Niestety krowokwiat nie wypluł Adriana .....
Widząc tragiczną śmierć swojego męża Marta szybko przybiegła ,nawet zleciały się obce simy z sąsiedztwa
Mroczny-Nie mogę cię posłuchać ,przykro mi
Marta-Czemu mnie to spotyka ,przeżyłam śmierć mamy ,którą ledwo pamiętam a potem śmierć taty ,nie chcę teraz patrzeć na śmierć mojego męża ,wole żebyś zabrał mnie ,będę mniej cierpiała ,nie chcę zostać bez niego
Mroczny-Ja nie uznaje zamiany to on umarł ,nie ty ,widocznie ty jesteś tutaj potrzebna
Przybiegły dziewczynki zobaczyć co się stało
Amelka-mamo gdzie jest tata? Co to za czarna postać ?Mamo co się dzieje ?Czemu płaczesz?
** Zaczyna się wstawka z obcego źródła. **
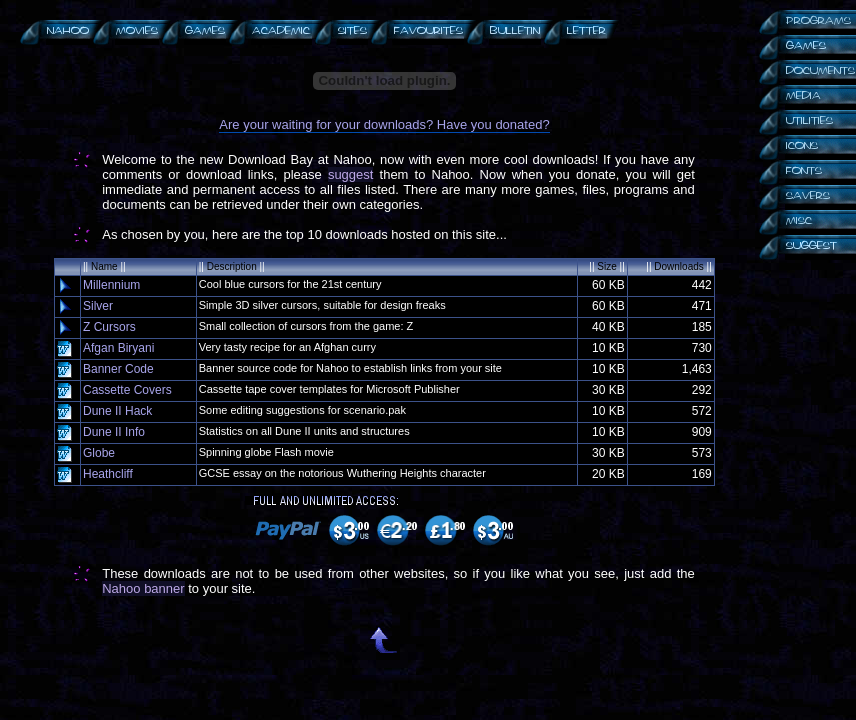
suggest (351, 174)
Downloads (678, 266)
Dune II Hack (117, 411)
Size (606, 266)
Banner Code (118, 369)
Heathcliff (108, 474)
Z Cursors (109, 327)
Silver (98, 306)
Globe (99, 453)
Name (104, 266)
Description (232, 266)
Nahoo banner (143, 588)
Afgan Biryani (118, 348)
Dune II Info (114, 432)
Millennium (111, 285)
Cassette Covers (127, 390)
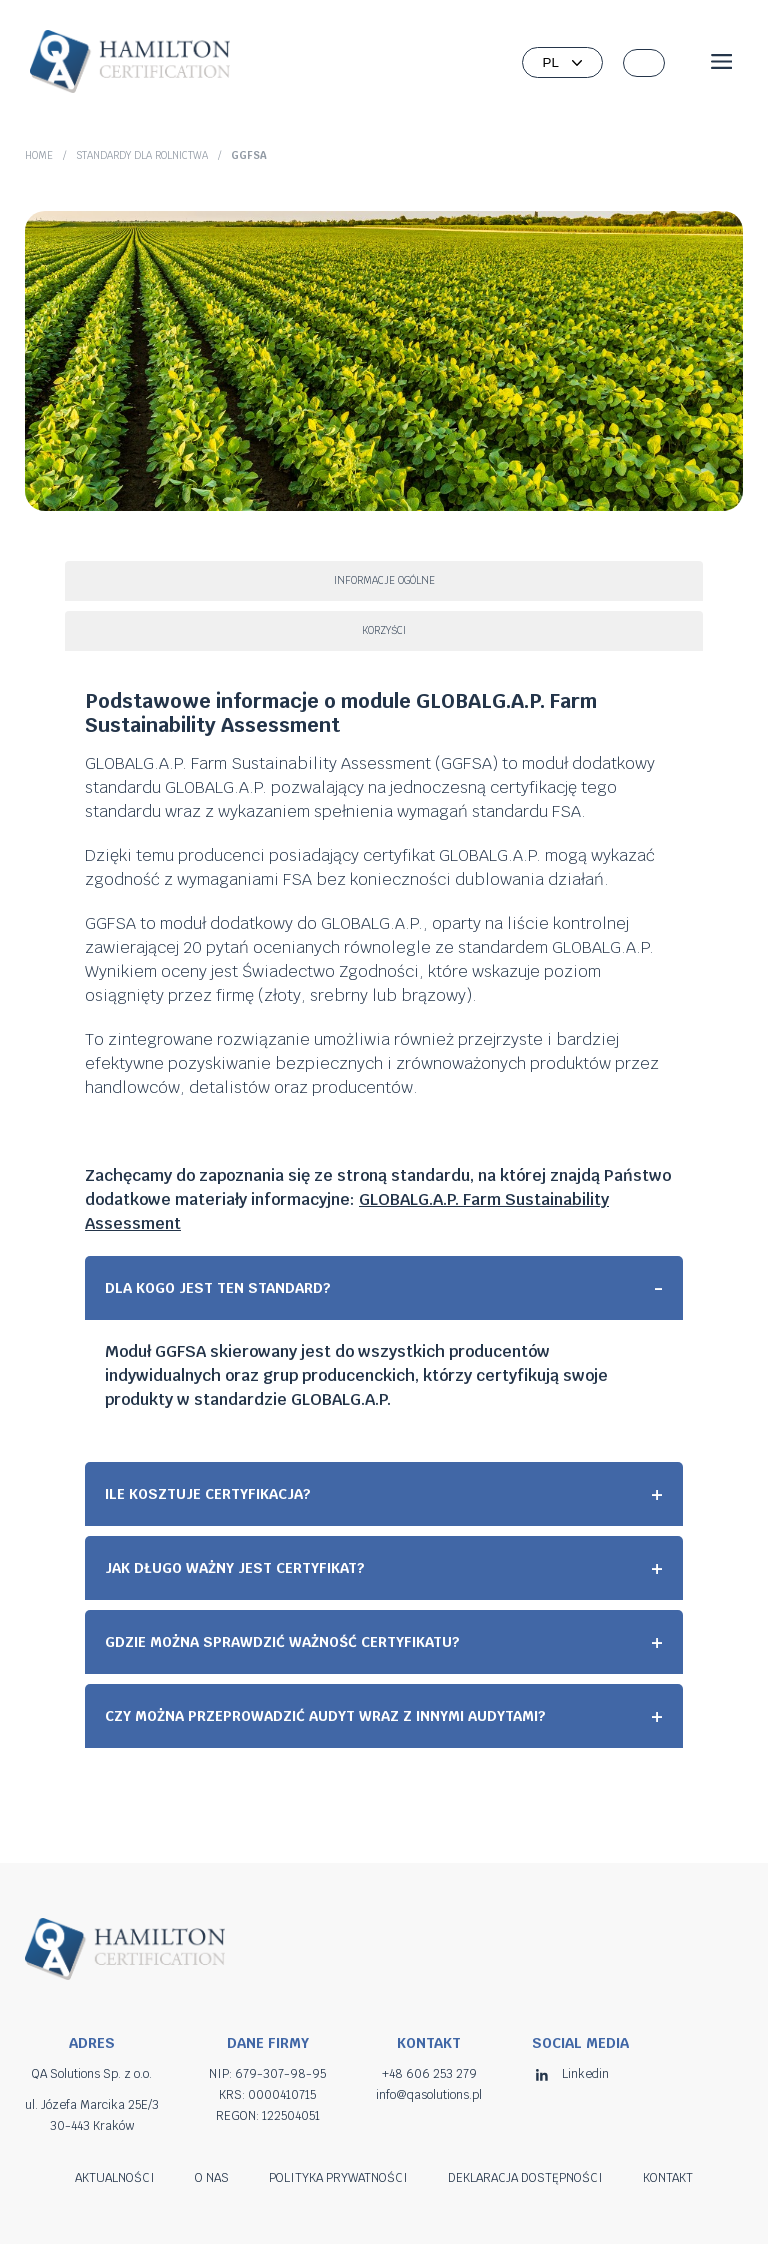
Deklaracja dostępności (525, 2178)
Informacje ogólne (384, 580)
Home (39, 155)
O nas (212, 2178)
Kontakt (668, 2178)
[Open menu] (721, 63)
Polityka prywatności (338, 2178)
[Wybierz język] (562, 62)
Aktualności (115, 2178)
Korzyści (384, 630)
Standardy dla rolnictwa (142, 155)
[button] (644, 63)
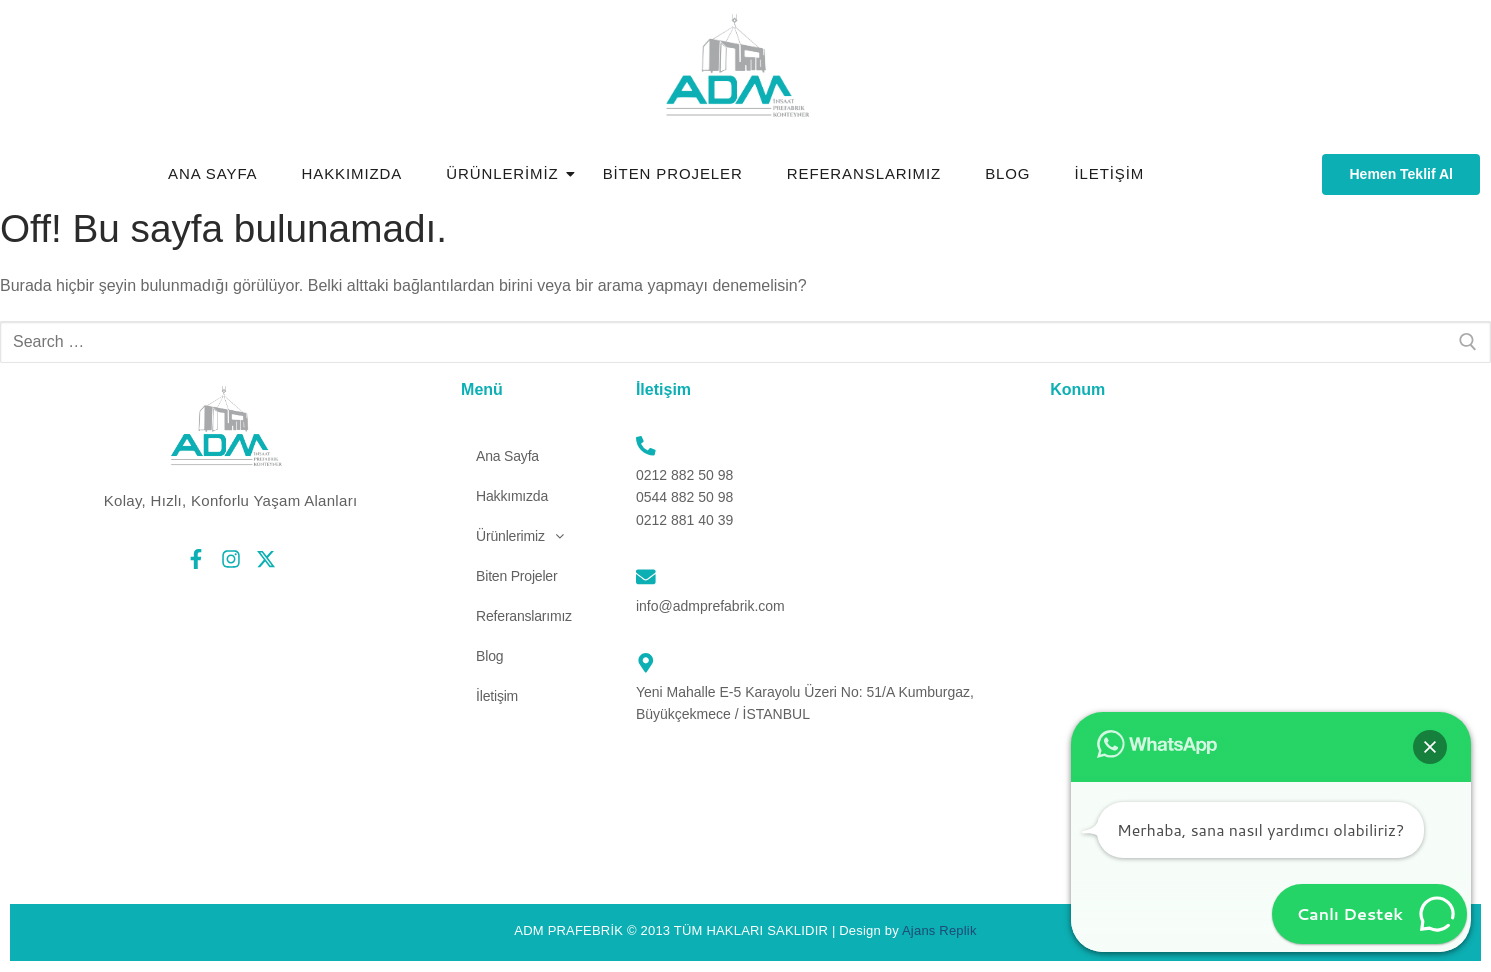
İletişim (1109, 173)
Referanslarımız (864, 173)
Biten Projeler (673, 173)
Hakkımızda (352, 173)
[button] (519, 536)
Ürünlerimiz (508, 173)
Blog (1007, 173)
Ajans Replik (939, 930)
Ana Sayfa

Marta była w takim szoku i rozpaczy ,że nie potrafiła odpowiedzieć na żadne z pytań
Marta-(cała zapłakana) w końcu odrzekła - Taty już nie ma ,wasz tata nie żyje
Amelka -nie to nie może być prawda ,ja tak nie chcę ja się nie zgadzam
Mała Wiki która nie do końca rozumiała ,zaczęła płakać
Wiki-gdzie tatuś ,ja chcę tatusia
Amelka -mamo powiedz że to nie prawda
Marta-bardzo chciałabym to powiedzieć
Mroczny zabrał Adriana do siebie ,pozostawiając rodzinie tylko nagrobek i wspomnienia
Dzieci płakały a Marta krzyczała
Marta-nie błagam nie nie
Nagrobek męża postawiła na małym cmentarzyku gdzie jest nagrobek jej mamy,taty i psa
Amelka-mamo ,a czy tata jeszcze kiedyś wróci?
Marta-Niestety śmierć jest nieodwracalna
Amelka-mamo ,a co jak będę za nim tęsknić?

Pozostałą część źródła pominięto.